Refinancing stress in the office sector is continuing to pressure the CMBS market, as a new wave of troubled loans in the asset class pushed the Trepp CMBS Special Servicing Rate higher despite ongoing loan modification and extension activity.

According to Trepp, the overall CMBS special servicing rate rose 38 basis points in April to 11.38% versus a month earlier, driven primarily by a heavy concentration of newly transferred office loans. These rates climbed by 93 basis points during April, the largest increase among major property types, while multifamily rose 33 basis points and industrial increased 20 basis points.

In total, approximately $1.93 billion across 43 loans transferred to special servicing during the month, with office accounting for more than half of that volume. The report suggests that while leasing fundamentals have stabilized in parts of the office market, refinancing conditions remain difficult for many borrowers facing looming maturities in a higher-rate environment.

The largest transfer involved the $470 million One & Three Allen Center loan in Houston, which was transferred to special servicing due to an imminent balloon maturity default after failing to pay off on its fully extended maturity date. The loan was secured by a 2.3 million-square-foot CBD office complex that backs the entirety of the ALEN 2021-ACEN SASB transaction.

Trepp noted that the borrower had not confirmed a refinance or payoff strategy before maturity, leaving resolution options uncertain as the loan approached default. Special servicer commentary indicated that diligence is underway as the servicer evaluates strategies to maximize value for bondholders.

The second-largest transfer was the $175.2 million SOP2 Portfolio loan, secured by a suburban office portfolio spanning six states. The loan transferred ahead of its June 2026 maturity after multiple prior extensions. Trepp reported the portfolio posted a debt service coverage ratio of 0.76x and occupancy of 66.8% for the full-year 2025.

At the same time, the report also highlighted ongoing workout activity across the CMBS market.
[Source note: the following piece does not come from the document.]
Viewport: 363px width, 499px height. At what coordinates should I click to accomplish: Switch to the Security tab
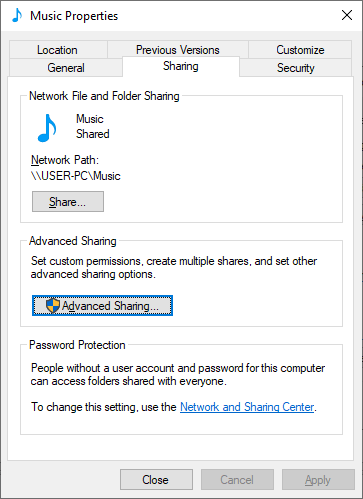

Loans returning from special servicing totaled roughly $847.1 million across 11 loans during April—many involved loan modifications and maturity extensions rather than outright resolutions.

The largest cure involved the $439.2 million Starwood Regional Mall Portfolio loan, which returned to the master servicer after a maturity extension through September 2026 allowed additional time for asset sales and repayment efforts.